Nearly half a trillion dollars in interest-only mortgages will convert to principal-and-interest over the next four years, increasing monthly repayments for almost 1.5 million borrowers by as much as 40% and unleashing a fresh threat on house prices, according to the Reserve Bank of Australia (RBA).
For the first time, RBA officials have published figures showing that around 30% of all outstanding national mortgage debt will be subject to the reset. This has been likened to the wave of adjustable-rate loans that triggered the US subprime mortgage crisis more than a decade ago.
While the RBA has downplayed the likelihood of a US-style housing market crash, it admitted that the resets were a potential area of concern.
Officials noted that many households should be able to manage the adjustment, given that they’re ahead with their repayments. However, one-third of mortgages have less than one month’s prepayment in their accounts, a figure that has risen from around 16% of mortgages a decade ago.
“Liaison with the banks suggests that there is a small share of borrowers who have not accumulated prepayments despite having had their loan for some time and may have little margin for unexpected increases in living expenses or income falls,” the officials said.
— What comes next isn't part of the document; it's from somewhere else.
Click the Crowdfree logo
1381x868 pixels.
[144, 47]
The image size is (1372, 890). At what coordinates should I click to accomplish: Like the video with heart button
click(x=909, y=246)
With 1.46 million outstanding interest-only mortgages, even if a relatively minor proportion of borrowers struggle, such as 10-15%, that could imply that as many as 220,000 households could soon be in stress.
The warning comes just two days after RBA Governor Philip Lowe placed Australian borrowers on notice that a likely official interest rate hike will come as a shock to many, given the cash rate hasn’t risen in seven years.